GitLab Workhorse

GitLab Workhorse is a smart reverse proxy for GitLab intended to handle resource-intensive and long-running requests. It sits in front of Puma and intercepts every HTTP request destined for and emitted from GitLab Rails. Rails delegates requests to Workhorse and it takes responsibility for resource intensive HTTP requests such as file downloads and uploads, git over HTTP push/pull and git over HTTP archive downloads, which optimizes resource utilization and improves request handling efficiency.

Role in the GitLab stack

Workhorse can have other reverse proxy servers in front of it but only NGINX is supported. It is also possible (although unsupported) to use other reverse proxies such as Apache when installing GitLab from source. On many instances of GitLab, such as gitlab.com, a CDN like CloudFlare sits in front of NGINX.

Every Rails controller and other code that handles HTTP requests and returning HTTP responses is proxied through GitLab Workhorse. Workhorse is unlike other reverse proxies as it is very tightly coupled to GitLab Rails where as most reverse proxies are quite generic. When required, Workhorse makes modifications to HTTP headers which GitLab Rails depends on to offload work efficiently.

Functionality and operations

Request processing

  • Workhorse primarily acts as a pass-through entity for incoming requests, forwarding them to Rails for processing. In essence, it performs minimal intervention on most requests, thereby maintaining a streamlined request handling pipeline.
  • For specific types of requests, especially those that are resource-intensive or require specialized handling (for example, large file uploads), Workhorse takes a more active role. Upon receiving directives from Rails, Workhorse executes specialized tasks such as directly interacting with Gitaly or offloading processing file uploads from Rails.

Specialized task handling

  • Workhorse is capable of intercepting certain requests based on Rails’ responses and executing predefined operations. This includes interacting with Gitaly, managing large data blobs, and altering request handling logic as required.
  • A notable functionality is its ability to manage file uploads efficiently. Workhorse can hijack the file upload process, perform necessary actions as dictated by Rails (such as storing files temporarily or uploading them to object storage), and update Rails when the process has completed.

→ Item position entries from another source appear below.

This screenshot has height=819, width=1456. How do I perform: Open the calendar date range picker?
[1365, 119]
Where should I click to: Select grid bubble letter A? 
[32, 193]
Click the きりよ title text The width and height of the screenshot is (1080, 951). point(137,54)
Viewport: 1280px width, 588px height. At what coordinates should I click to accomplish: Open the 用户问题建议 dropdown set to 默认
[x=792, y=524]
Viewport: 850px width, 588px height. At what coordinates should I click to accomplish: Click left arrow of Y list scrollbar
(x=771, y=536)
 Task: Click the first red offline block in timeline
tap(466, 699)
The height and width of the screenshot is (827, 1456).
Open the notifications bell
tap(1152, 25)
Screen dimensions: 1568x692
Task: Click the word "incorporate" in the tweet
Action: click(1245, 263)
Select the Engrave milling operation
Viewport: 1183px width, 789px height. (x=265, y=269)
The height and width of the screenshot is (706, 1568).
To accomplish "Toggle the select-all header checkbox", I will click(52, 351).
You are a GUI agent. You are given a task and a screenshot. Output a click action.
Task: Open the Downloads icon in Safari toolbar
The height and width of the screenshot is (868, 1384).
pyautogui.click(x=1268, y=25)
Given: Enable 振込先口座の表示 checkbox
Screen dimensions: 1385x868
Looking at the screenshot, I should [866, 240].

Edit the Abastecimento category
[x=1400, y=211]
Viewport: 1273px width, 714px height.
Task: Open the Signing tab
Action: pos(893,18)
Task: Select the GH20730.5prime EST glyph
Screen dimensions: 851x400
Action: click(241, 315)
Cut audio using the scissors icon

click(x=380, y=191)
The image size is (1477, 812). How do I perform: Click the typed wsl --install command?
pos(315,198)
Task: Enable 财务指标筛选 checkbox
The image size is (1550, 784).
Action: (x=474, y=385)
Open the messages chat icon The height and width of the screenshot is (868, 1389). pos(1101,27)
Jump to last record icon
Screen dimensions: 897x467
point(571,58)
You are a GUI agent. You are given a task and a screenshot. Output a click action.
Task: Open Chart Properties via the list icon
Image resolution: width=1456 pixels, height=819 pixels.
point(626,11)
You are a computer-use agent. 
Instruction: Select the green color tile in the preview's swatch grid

Integration with the Rails API

Workhorse serves as a proxy to the Rails API, especially in contexts requiring interaction with container registry services. This setup exemplifies Workhorse’s ability to handle high-load services by acting as a reverse proxy, thereby minimizing the direct load on Rails.

Architectural considerations

Expanding functionality

  • Maintaining Simplicity: While expanding Workhorse’s functionalities to include direct handling of specific services (for example, container registry), it’s crucial to maintain its simplicity and efficiency. Workhorse should not encompass complex control logic but rather focus on executing tasks as directed by Rails.
  • Service Implementation and Data Migration: Implementing new functionalities in Workhorse requires careful consideration of data migration strategies and service continuity.

Data management and operational integrity

  • Workhorse’s architecture facilitates efficient data management strategies, including garbage collection and data migration. Workhorse’s role is to support high-performance operations without directly involving complex data manipulation or control logic, which remains the purview of Rails.
  • For operations requiring background processing or long-running tasks, it is suggested to use separate services or Sidekiq job queues, with Workhorse and Rails coordinating to manage task execution and data integrity.

Workhorse is contained in a subfolder of the Rails monorepo at gitlab-org/gitlab/workhorse.

Learning resources

Install Workhorse

To install GitLab Workhorse you need Go 1.18 or newer and GNU Make.

To install into /usr/local/bin run make install.

make install

To install into /foo/bin set the PREFIX variable.

make install PREFIX=/foo

On some operating systems, such as FreeBSD, you may have to use gmake instead of make.

NOTE: Some features depends on build tags, make sure to check Workhorse configuration to enable them.

Run time dependencies

Workhorse uses ExifTool for removing EXIF data (which may contain sensitive information) from uploaded images. If you installed GitLab:

  • Using the Linux package, you’re all set. If you are using CentOS Minimal, you may need to install perl package: yum install perl.
  • From source, make sure exiftool is installed:

    # Debian/Ubuntu
    sudo apt-get install libimage-exiftool-perl
    
    # RHEL/CentOS
    sudo yum install perl-Image-ExifTool
    

Testing your code

Run the tests with:

make clean test

Each feature in GitLab Workhorse should have an integration test that verifies that the feature ‘kicks in’ on the right requests and leaves other requests unaffected. It is better to also have package-level tests for specific behavior but the high-level integration tests should have the first priority during development.

It is OK if a feature is only covered by integration tests.